Sarkisian was asked by reporters whether he thinks that as many as 1.5 million people, or nearly two thirds of Armenia's eligible voters, indeed took part in Sunday's constitutional referendum. `I believe that the referendum passed,' he replied. `I believe that more than one third [of the voters] said `yes.' I believe that this is the clear will of our people.'
The reported turnout, one of the highest in Armenia's history, contradicted anecdotal evidence of unprecedented voter apathy toward the Western-backed constitutional reform. Observers from the Council of Europe have reported `serious abuse in several polling stations which cast a shadow over the credibility of the officially announced turnout.'
Sarkisian seemed to imply that even is that the turnout is inflated, the Armenian authorities must have at least cleared the legal threshold of about 770,000 `yes' votes needed for the passage of the amendments. The opposition demands for the referendum to be declared void are therefore baseless, he said.
`Several persons can constantly express a desire to have the referendum results invalidated, but I don't think that can serve as a basis [for scrapping the referendum],' he said.
Sarkisian rejected as a `lie' opposition allegations of multiple voting by tens of thousands of army conscripts. `Please be serious,' he told an RFE/RL correspondent, referring to the allegations. `I don't answer unserious questions.'
However, problems with military voting, one of the traditional sources of election fraud in Armenia, were reported not only by the opposition. `Military voting appeared to lack the voluntarism which is the hallmark of democratic participation,' the Council of Europe observers said in a statement on Monday.
Sarkisian spoke to the press as he visited the site of the Armenian Defense Ministry's new sprawling compound which is being constructed by a Russian company on the northern outskirts of Yerevan. The ministry staff are scheduled to move there in April 2007, two months before the next legislative polls.

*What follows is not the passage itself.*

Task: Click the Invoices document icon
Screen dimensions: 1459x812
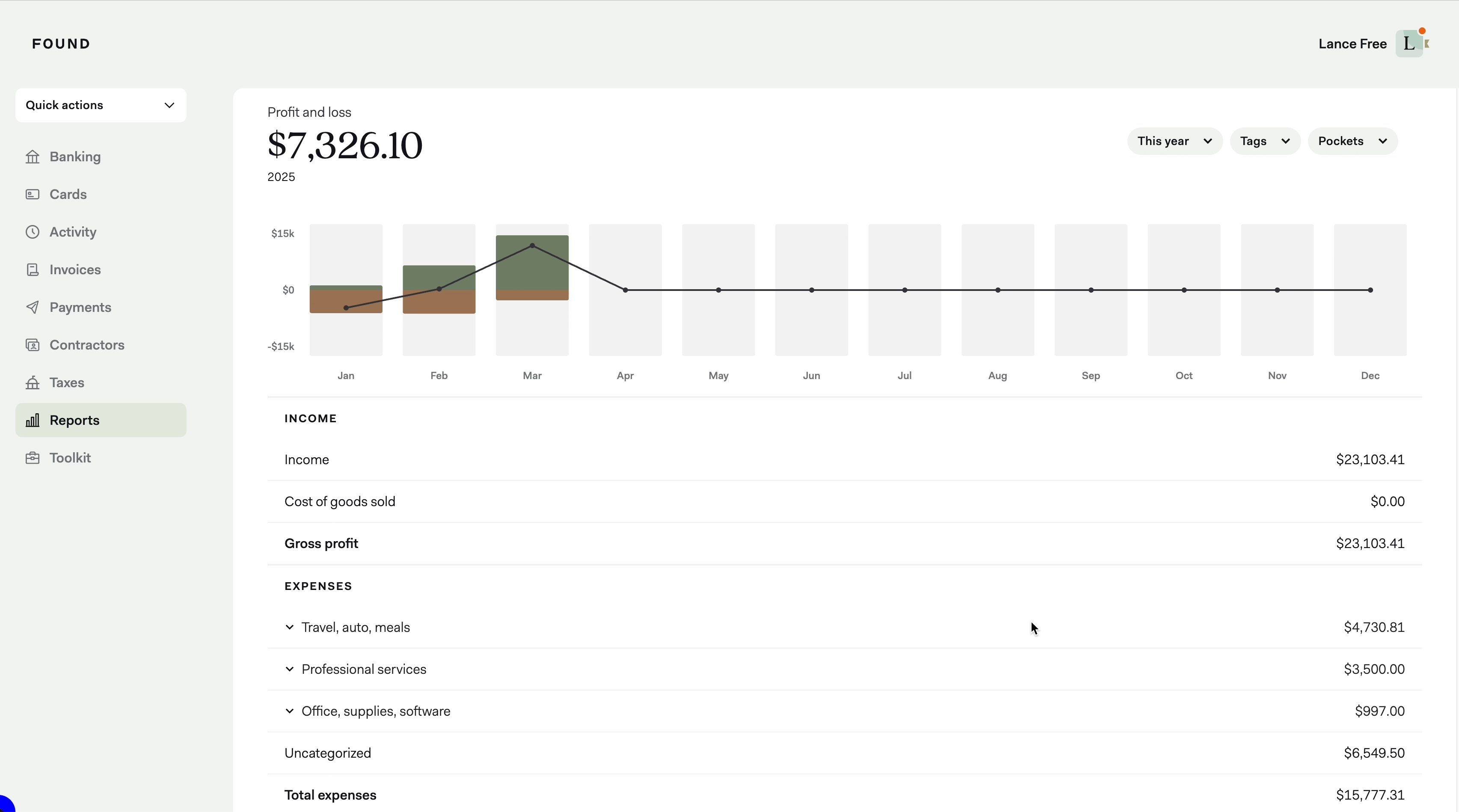Action: 32,270
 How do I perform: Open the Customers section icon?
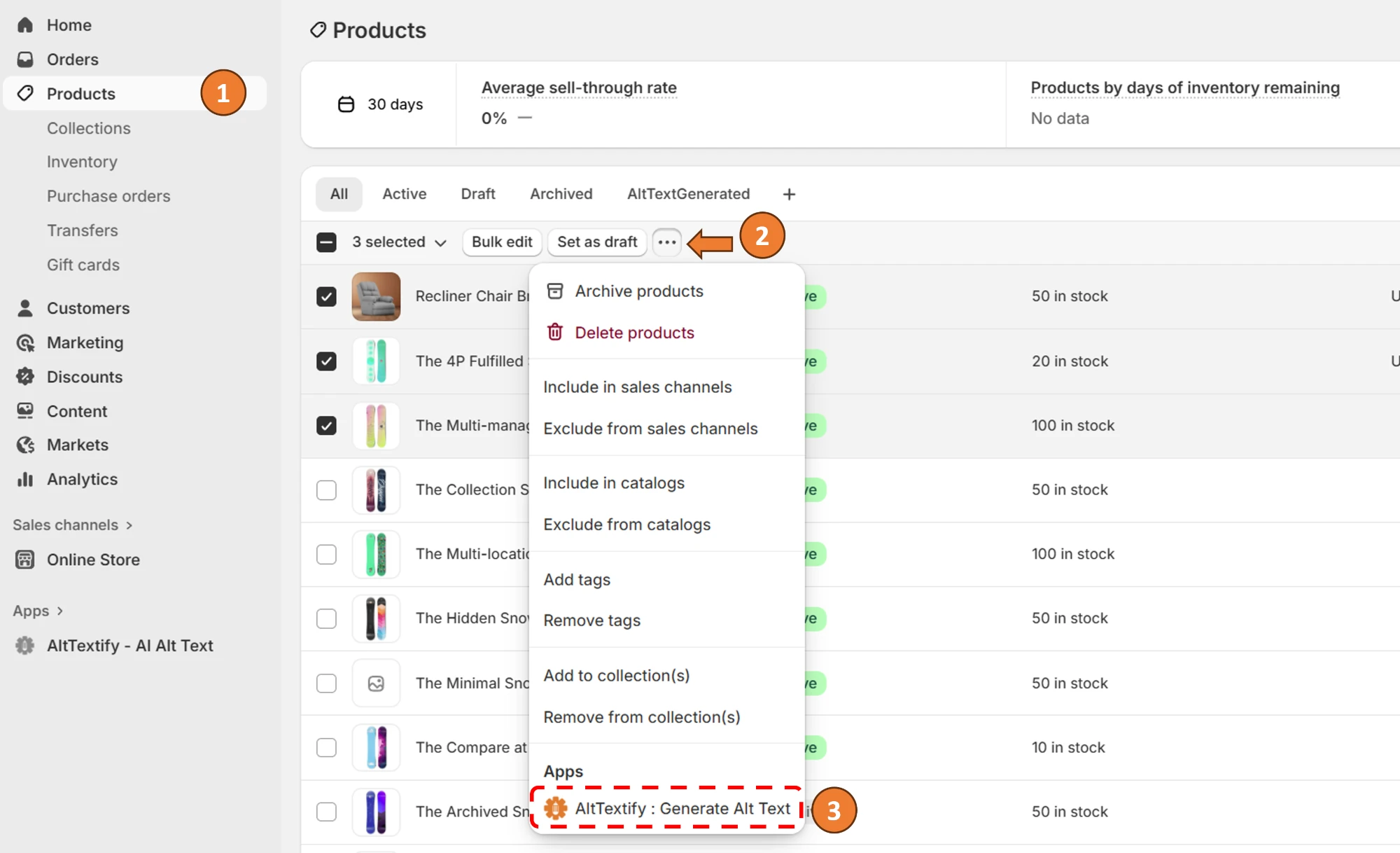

Asked whether he expects to remain defense minister and work in the new building after the vote, Sarkisian said, `It's hard to say in what building I will be. I may even be at my home. It depends on how much trust we will have, how many votes we will get.'
Sarkisian declined to specify on which party's ticket he will ran for parliament in 2007. `We will answer this question after celebrating the Christmas holidays,' he said.
Even though Sarkisian is not affiliated with any political group, his name was second in the list of candidates fielded by Prime Minister Andranik Markarian's Republican Party (HHK) in the last election held in May 2003. The HHK won the largest number of parliament seats amid allegations of serious vote rigging echoed by other parties loyal to President Robert Kocharian.
The powerful defense minister is widely regarded as Kocharian's most likely successor. But he has so far skirted questions about his participation in the next presidential election due in 2008. Sarkisian said during a recent visit to the United States that that will depend on the outcome of the parliamentary vote.